Moreover, upon scrutinizing the short-run and long-run elasticities presented in Table 7, it is evident from PMG estimation that all variables, except LnFA, exhibit long-term significance in relation to PM2.5 pollution. Nevertheless, none of the variables exhibit a statistically significant correlation with PM2.5 pollution in the short term. Therefore, in contrast to other long-term factors such as electricity generation, transportation system operation and industry expansion, a substantial proportion of PM2.5 emissions from this area can be attributed to economic growth. Furthermore, there exists a correlation between PM2.5 levels, economic development and consumption expenditure that is not statistically significant. On the other hand, the AMG estimator depicts the negative correlation between haze and other variables in the long and short run. This means, in both cases, the emerging economies in the SAARC region will be able to help reduce pollution. The absence of substantial results could potentially be ascribed to the impact of various factors during the short-term estimation period, including increasing income levels, diminishing forest area, decreased total precipitation and elevated average temperatures. This observation suggests that the aforementioned variables do not have a substantial short-term impact on PM2.5 pollution in the emerging economies of this region. There would be many factors that could have caused this to happen. Usage of green technology in industrial production, more green areas, modern high-tech technology usage and the early adoption of environmental conservation laws and policy implementation.
Nevertheless, its significance escalates with the progression of economic and industrial development. A significant coefficient for the lagged error correction term (ECT), \(\alpha\)[CointEq (− 1)] for PMG and AMG, signifies the existence of a long-lasting relationship between the dependent and independent variables. Therefore, the annual rate of 0.55% and 0.97% for PMG and AMG governs the fluctuations in PM2.5 concentration levels that deviate from short-term to long-term equilibrium, as indicated by the ECT-1 coefficient of − 0.551 and − 0.974.

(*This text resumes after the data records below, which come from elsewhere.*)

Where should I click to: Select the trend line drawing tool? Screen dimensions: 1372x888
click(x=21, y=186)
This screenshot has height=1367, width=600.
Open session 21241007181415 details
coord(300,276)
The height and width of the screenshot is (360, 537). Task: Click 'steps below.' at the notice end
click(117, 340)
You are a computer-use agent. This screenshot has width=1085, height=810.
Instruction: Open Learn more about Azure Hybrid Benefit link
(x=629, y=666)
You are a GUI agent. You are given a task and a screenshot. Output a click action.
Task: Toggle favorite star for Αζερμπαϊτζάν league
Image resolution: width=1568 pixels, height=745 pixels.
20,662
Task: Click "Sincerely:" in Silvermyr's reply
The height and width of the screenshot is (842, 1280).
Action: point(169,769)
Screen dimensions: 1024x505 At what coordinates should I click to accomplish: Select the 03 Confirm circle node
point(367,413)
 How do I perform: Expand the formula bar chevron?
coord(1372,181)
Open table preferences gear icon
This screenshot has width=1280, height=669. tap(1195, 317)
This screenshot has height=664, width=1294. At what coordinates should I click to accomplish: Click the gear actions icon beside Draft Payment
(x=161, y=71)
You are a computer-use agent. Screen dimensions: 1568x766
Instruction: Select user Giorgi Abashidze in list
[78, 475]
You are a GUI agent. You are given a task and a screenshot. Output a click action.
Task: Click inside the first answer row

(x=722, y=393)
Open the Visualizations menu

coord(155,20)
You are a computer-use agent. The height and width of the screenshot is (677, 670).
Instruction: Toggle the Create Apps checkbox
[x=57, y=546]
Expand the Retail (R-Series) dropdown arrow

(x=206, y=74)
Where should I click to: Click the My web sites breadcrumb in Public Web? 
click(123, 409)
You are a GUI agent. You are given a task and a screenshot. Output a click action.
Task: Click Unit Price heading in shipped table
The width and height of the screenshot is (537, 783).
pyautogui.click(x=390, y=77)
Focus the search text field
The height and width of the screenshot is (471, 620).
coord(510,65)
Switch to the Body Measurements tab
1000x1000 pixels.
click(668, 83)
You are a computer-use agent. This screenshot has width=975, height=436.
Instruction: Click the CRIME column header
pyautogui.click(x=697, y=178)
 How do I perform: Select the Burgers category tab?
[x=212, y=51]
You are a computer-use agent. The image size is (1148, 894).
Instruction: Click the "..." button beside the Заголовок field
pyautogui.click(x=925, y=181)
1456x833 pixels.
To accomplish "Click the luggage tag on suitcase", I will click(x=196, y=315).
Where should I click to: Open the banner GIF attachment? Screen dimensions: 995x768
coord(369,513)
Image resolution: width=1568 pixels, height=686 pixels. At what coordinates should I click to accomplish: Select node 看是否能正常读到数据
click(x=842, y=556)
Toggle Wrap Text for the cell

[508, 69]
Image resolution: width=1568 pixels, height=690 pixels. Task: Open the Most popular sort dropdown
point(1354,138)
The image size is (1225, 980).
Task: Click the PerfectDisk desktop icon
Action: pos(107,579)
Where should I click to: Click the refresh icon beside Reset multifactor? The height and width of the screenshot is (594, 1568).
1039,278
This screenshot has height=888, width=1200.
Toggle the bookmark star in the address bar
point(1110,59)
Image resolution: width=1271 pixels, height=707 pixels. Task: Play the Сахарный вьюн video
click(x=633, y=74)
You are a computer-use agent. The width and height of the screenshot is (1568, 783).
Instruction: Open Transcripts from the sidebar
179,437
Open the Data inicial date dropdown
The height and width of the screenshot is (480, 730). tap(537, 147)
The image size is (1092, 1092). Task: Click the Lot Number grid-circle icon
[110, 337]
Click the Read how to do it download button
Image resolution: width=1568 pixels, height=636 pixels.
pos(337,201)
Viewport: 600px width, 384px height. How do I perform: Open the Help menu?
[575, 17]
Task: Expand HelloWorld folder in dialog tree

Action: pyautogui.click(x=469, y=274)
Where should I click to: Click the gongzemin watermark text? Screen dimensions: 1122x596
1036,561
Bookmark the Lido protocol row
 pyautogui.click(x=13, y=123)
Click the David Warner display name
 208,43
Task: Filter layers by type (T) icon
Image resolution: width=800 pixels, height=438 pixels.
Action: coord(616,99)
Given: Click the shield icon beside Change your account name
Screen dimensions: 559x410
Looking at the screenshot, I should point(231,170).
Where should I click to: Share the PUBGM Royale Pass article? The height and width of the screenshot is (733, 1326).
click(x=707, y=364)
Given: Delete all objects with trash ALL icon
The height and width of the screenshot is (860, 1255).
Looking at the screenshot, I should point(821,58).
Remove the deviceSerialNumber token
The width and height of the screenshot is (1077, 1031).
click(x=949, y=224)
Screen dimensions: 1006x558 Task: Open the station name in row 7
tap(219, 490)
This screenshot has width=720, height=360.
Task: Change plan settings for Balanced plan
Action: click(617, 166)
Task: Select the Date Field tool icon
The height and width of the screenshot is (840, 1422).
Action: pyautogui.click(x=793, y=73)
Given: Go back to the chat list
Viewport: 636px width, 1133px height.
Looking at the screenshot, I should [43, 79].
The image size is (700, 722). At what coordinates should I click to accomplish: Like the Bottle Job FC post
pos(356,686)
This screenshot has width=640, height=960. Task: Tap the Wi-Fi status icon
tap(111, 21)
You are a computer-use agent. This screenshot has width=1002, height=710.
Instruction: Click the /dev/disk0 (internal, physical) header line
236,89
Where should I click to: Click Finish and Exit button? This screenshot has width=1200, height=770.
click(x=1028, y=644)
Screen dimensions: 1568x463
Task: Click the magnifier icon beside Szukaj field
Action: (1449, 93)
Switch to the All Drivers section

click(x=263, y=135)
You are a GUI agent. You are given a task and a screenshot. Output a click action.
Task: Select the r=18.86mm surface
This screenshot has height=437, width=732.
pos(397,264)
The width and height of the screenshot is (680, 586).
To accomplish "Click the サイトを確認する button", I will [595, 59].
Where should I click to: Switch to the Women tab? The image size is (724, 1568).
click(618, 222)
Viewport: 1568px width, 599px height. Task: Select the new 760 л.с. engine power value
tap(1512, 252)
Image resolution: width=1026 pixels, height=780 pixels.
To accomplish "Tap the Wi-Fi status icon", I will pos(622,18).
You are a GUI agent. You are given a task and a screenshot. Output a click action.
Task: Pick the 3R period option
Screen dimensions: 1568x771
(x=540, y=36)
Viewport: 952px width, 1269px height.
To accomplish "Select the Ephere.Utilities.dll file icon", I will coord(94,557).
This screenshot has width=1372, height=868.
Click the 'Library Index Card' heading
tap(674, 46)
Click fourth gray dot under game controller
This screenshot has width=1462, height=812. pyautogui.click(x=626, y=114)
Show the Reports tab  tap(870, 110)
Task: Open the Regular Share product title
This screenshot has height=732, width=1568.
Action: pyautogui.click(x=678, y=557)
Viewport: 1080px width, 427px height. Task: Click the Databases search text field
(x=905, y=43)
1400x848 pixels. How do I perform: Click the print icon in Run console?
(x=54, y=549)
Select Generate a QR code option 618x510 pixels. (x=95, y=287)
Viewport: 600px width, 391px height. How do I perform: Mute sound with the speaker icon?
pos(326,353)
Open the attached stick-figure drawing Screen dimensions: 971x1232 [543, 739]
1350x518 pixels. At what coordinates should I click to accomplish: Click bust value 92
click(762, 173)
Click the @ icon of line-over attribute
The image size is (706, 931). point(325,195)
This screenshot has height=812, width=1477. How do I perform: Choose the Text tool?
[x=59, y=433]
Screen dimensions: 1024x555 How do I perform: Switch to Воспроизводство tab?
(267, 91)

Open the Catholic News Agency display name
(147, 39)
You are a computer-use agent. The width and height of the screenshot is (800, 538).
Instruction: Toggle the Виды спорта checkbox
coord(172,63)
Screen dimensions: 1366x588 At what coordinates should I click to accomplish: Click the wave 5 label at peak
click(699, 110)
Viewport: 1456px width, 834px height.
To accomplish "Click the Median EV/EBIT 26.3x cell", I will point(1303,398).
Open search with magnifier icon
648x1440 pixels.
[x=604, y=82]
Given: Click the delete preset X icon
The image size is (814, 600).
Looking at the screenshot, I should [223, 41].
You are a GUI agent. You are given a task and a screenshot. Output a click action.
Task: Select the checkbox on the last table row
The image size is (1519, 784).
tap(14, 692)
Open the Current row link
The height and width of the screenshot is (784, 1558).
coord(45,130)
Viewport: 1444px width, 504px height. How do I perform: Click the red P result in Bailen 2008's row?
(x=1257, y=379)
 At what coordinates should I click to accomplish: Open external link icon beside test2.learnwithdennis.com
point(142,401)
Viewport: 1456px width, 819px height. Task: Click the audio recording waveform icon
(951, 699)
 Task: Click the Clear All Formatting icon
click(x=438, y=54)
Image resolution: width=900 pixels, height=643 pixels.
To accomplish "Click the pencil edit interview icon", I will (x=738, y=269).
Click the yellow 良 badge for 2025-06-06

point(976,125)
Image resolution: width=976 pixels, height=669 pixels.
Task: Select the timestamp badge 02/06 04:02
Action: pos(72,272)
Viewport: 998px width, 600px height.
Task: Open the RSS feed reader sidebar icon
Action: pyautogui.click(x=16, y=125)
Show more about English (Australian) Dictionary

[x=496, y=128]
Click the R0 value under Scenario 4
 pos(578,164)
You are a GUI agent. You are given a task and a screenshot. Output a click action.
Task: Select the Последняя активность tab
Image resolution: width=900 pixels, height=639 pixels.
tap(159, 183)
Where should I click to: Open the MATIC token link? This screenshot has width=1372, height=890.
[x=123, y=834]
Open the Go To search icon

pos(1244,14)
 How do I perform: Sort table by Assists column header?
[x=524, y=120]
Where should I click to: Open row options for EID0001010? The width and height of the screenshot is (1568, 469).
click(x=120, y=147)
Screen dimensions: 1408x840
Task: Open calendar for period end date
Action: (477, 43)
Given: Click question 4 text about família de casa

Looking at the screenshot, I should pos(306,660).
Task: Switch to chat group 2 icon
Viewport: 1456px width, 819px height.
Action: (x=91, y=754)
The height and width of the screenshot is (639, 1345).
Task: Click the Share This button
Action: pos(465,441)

The findings of the D–H panel causality test in this study provide evidence supporting the presence of a comparable causal association among the various indicators in both Central Asia and Southeast Asian nations. These findings align with several recent studies conducted by Arshad et al.90, Shafique et al.105 and Hashmi et al.106. Furthermore, Saud et al.107 and Saidi and Hammami108 have identified a causal association between environmental deterioration and GDP growth in countries participating in the Belt and Road Initiative (BRI). In addition, according to Chandran and Tang109, Afridi et al.110 and Islam111, here exists a reciprocal relationship between per capita income and environmental degradation in Indonesia, Thailand, MENA and SAARC nations. The findings of our research align with the conclusions drawn by Chandran and Tang109, herein they observed a unidirectional causal relationship between GDP development and environmental deterioration in Malaysia. The results described in the present study, however, are in contrast to those reported in previous investigations. The studies conducted by Asumadu-Sarkodie and Owusu112 provided evidence supporting the existence of causal relationships between PM2.5 concentration and energy consumption. Furthermore, these studies also indicate that industrialization is causally linked to both PM2.5 concentration and energy consumption, while economic growth is associated with PM2.5 concentration. According to Sahoo and Sethi113, posit that there exists a unidirectional causal link between industrial expansion and energy consumption. Consequently, this study presents a distinct set of results that suggest the absence of a bidirectional or unidirectional causal association between forest area, total rainfall and average temperature within SAARC countries, in contrast to the findings reported by Musa et al.2 and Hashmi et al.106.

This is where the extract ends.